Kerry Anne Henry mora em um vilarejo de cerca de 500 habitantes perto da praia de Pariva. Ela diz que as pessoas que vivem na sua aldeia começaram a deslocar-se para o interior devido à ameaça da subida do nível do mar e da erosão da areia.

“Algumas pessoas têm terras no interior, no topo das montanhas, e começaram a se mudar para lá”, diz ela.

“Aqueles que não têm terras noutros locais ficam simplesmente presos na costa, observando a erosão lenta da areia e a subida das marés. Os nossos cocos e nozes de betel estão a ser levados pelo mar”, diz o homem de 36 anos.

“As autoridades fecharam os olhos à situação e nada está a ser feito ainda”, diz ela.

A poucos quilômetros da casa da família de Henry fica o aeroporto de Kerema. As marés agora chegam mais perto do aeroporto do que no passado e recentemente destruíram a cerca traseira do aeroporto.

Mapa da província do Golfo, Papua Nova Guiné

O ministro do ambiente, conservação e alterações climáticas, Simon Kilepa, afirma que o aumento do nível do mar e o impacto nas comunidades é uma questão preocupante que sublinha as vulnerabilidades enfrentadas pelas comunidades costeiras em todo o país.

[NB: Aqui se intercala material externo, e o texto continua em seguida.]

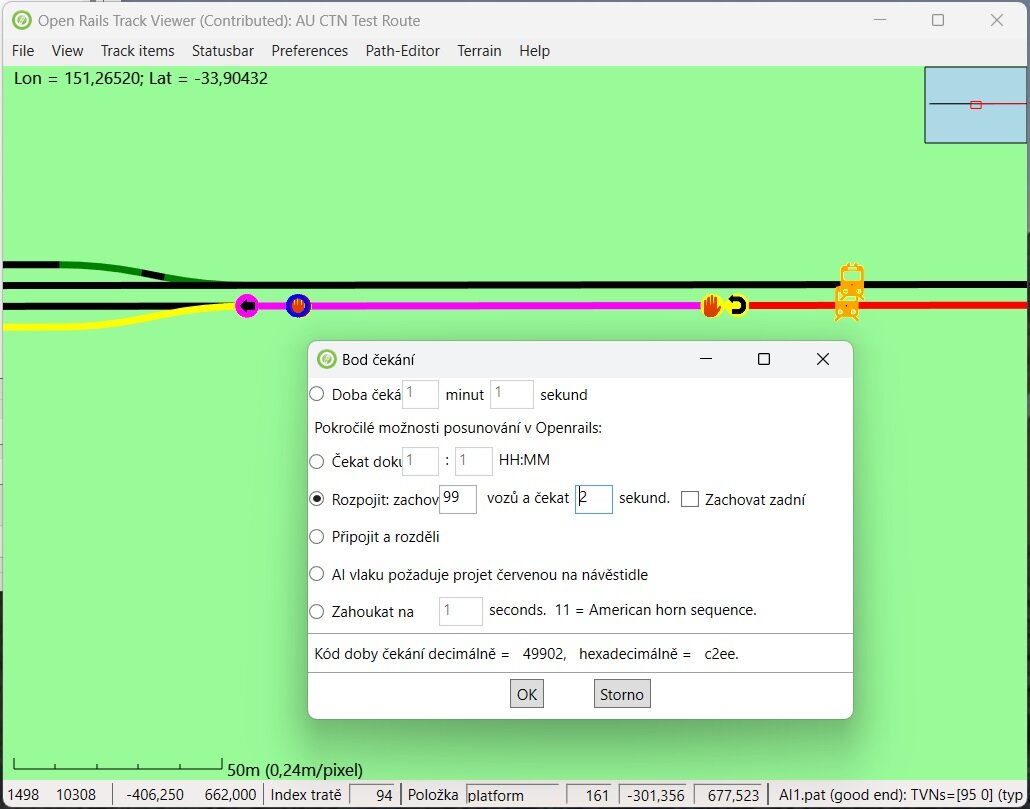This screenshot has height=809, width=1030.
Task: Click the vozů count field containing 99
Action: (x=458, y=499)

Kilepa afirma que a autoridade para as alterações climáticas e desenvolvimento (CCDA) está “trabalhando com vários departamentos governamentais e parceiros para melhor resolver a questão”.

A diretora-geral em exercício da CCDA, Debra Sungi, afirma que a agência está “profundamente preocupada com os desafios colocados pela subida do nível do mar”, que já afetou os meios de subsistência, as casas e o património cultural de milhares de habitantes da Papua Nova Guiné.

Ela diz que a agência está a trabalhar em “medidas de criação de resiliência para mitigar estes impactos” e a realizar avaliações de vulnerabilidade nas províncias afectadas, incluindo a província do Golfo, para tomar decisões sobre a alocação de recursos.

“Estamos empenhados em garantir que ninguém fique para trás enquanto enfrentamos estes desafios sem precedentes”, afirma ela.

Ainda assim, Gabi diz que não está a ser feito o suficiente para apoiar as comunidades. Ele também teme o impacto de um plano que está sendo considerado pelas autoridades para iniciar a mineração de areia na Baía de Orokolo, no lado ocidental da província do Golfo.

“O que é frustrante é que, enquanto as pessoas estão a ser deslocadas, os projectos propostos de mineração de areia na Baía de Orokolo, na mesma área, ameaçam agravar a crise”, diz Gabi.

“O nosso governo deveria ter priorizado a adaptação climática e a preparação para catástrofes há muito tempo”, acrescenta.